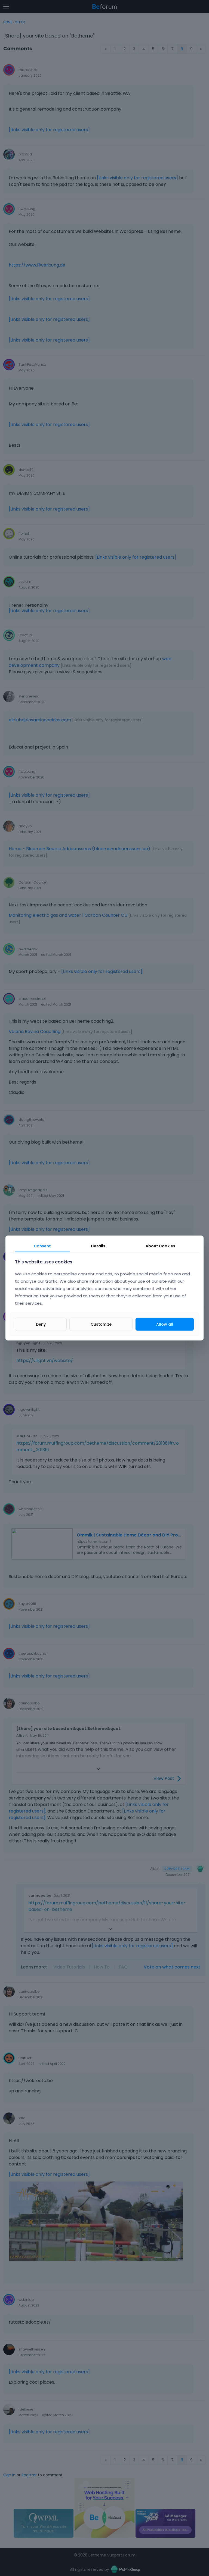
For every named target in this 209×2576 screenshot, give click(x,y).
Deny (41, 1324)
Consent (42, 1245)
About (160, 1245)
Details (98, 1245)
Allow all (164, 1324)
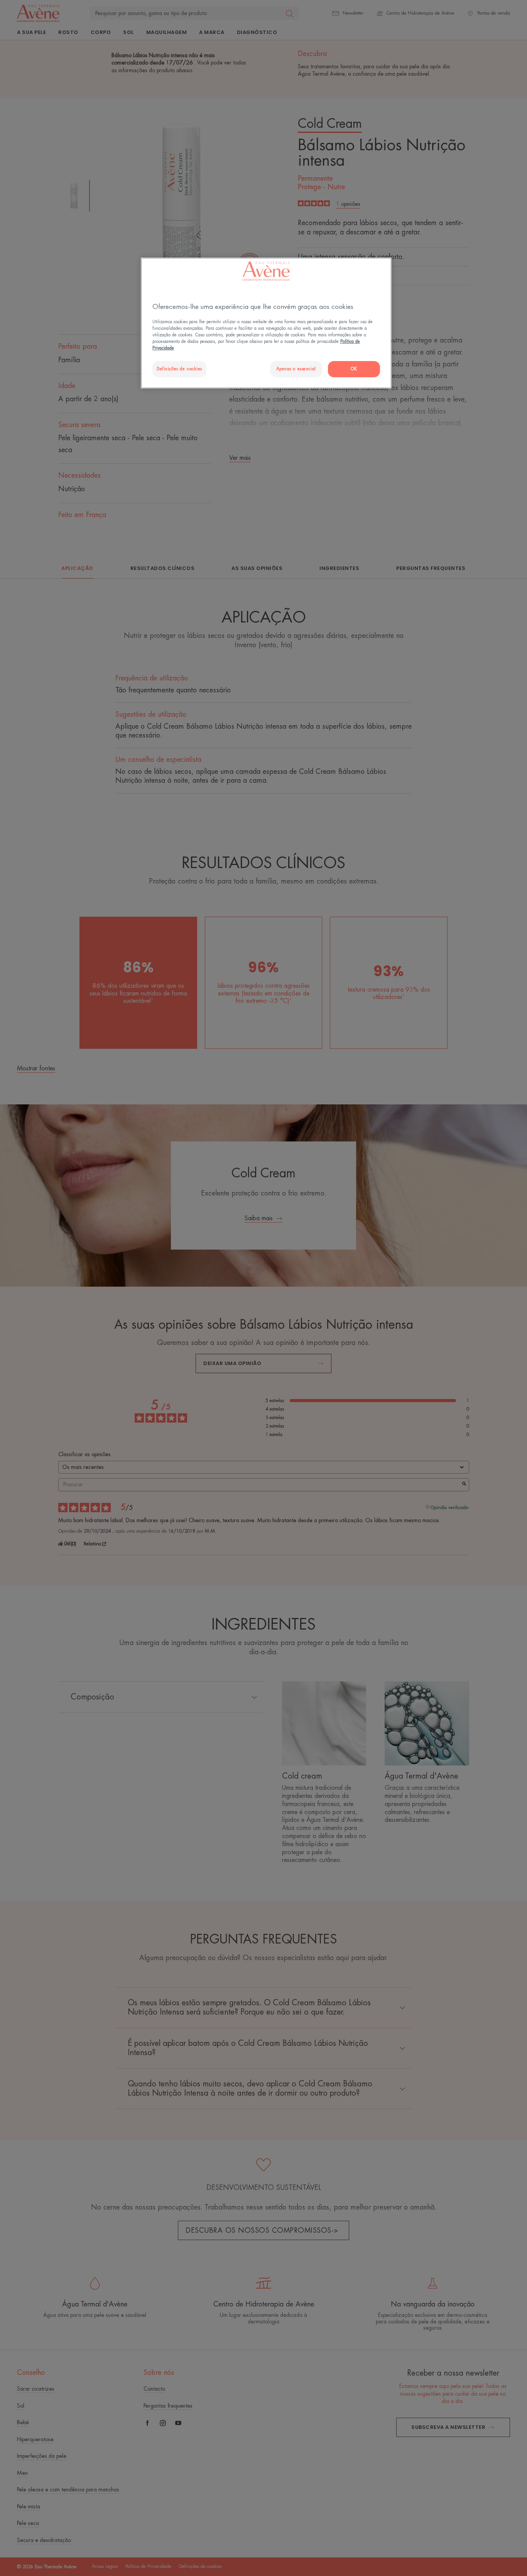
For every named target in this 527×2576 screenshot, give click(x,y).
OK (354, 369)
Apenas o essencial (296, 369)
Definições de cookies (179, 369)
----------
Return all lines from the entries that contain the string "every".

For every named target in this 209×2576 screenshot, give click(x,y).
For every named target in this 527×2576 screenshot, give click(x,y).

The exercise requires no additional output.